**YOUR GOAL**
Resume the passage on Foucault and the shift from sovereign power to self-control, starting right after its last sentence.

**TEXT SEGMENT**
Of course, this does not mean that a ‘flattened’ form of power is any less ‘powerful’ or controlling than a ‘deep’ one – it is certainly less ‘visible’, and perhaps that is the fundamental point.  For Foucault, his investigations into the evolution of modern power brought him to the conclusion that the power to ‘put to death’ (Sovereign power) was first replaced by the power to extend life via the control of conduct (Disciplinary power) before this power-over-life (bio-power) was finally transferred to the individual (Self-control).  That is, modern subjects of power place themselves under the watchful eye of ‘self-evident truths’ and behave themselves accordingly whether or not there is a surveyor (manager) in sight.  Gone are the straight-jacket spaces of ‘deep’ hierarchies.  Contemporary power is much more malleable, shape-shifting, and adaptable than what went before – the birthplace of power has been left well and truly behind.  Consequently, for Foucault, our contemporary period is symbolised by many more individuals (than in the past) being brought under the ‘sign’ of power as self-control.

**DATA PROVIDED**
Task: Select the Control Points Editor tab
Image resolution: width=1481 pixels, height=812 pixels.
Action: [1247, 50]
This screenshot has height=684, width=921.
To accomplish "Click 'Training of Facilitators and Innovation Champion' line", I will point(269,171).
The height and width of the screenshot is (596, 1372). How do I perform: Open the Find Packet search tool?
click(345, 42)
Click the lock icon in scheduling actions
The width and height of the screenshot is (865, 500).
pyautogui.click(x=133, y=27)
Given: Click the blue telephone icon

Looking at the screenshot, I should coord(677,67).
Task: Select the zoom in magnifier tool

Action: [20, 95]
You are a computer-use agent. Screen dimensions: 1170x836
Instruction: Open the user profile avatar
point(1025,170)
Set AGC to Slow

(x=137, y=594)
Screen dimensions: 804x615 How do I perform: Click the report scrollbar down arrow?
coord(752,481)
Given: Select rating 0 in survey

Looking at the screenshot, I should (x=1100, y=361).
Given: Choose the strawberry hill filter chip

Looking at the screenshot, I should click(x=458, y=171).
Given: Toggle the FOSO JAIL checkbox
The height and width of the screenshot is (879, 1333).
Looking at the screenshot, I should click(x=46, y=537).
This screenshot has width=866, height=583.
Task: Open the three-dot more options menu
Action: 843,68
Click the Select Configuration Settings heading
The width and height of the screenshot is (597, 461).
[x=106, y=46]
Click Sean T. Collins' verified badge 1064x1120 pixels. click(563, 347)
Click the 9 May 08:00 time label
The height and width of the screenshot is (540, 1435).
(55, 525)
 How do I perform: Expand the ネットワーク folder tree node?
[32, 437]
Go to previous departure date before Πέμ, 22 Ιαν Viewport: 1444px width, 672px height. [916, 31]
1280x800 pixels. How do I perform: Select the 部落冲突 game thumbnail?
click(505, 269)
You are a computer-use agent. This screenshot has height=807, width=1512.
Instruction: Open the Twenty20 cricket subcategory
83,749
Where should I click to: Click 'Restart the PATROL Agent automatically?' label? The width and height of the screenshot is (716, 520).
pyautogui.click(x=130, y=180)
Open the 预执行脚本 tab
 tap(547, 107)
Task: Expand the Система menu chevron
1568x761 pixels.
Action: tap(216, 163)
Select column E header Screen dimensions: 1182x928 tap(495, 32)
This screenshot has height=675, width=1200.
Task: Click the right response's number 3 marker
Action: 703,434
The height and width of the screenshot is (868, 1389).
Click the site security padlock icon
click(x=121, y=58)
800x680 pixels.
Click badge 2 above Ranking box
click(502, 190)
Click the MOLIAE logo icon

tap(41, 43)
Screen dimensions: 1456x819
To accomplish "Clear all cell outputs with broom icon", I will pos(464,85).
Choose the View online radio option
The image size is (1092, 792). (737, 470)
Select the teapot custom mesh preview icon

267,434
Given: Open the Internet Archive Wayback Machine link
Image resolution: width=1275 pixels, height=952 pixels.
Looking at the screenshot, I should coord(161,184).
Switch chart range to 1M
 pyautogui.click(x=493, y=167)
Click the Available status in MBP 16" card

**RESPONSE BELOW**
Unfortunately, Foucault is all too often read in a dystopian mode – as a purveyor of the hopeless situation.  Power is everywhere and little can be done against it.  Women may think they now ‘have’ or possess power, or at least possess more power than they used to have.  In truth, sadly, power has subsumed them.  But this is only one way of reading Foucault.  The other is to understand him in the tradition of dystopian novelist – the siren who screams ‘look out, danger about’ with the precise aim of preventing such a subsuming into power by highlighting the dangers.  In the collection of Foucault interviews (by Paul Rabinow), Power/Knowledge, Foucault makes it clear that his use of Bentham’s panopticon was to indicate how such a form of power could never come to be – it was far too mechanical and had to be abandoned.  In that sense, Discipline and Punish can be understood as a history of ruling class dreams about how power should work, and not a history of how it has worked.

It is within this framework that Markus’ noted, to me, how we (humans as a collective) need to de-power our relationships.  It is not all ‘bad news’ in the sense that modern buildings are more open and leave people free (or freer) to interact and conduct themselves in the manner that they so wish.  For a start, not all of our relationships are ones of ‘power’.  When we go out with friends, for a meal or drink, or spend time with family (when we ‘choose’ to do so) we are, in essence, partaking in relationships where ‘power’ is suspended.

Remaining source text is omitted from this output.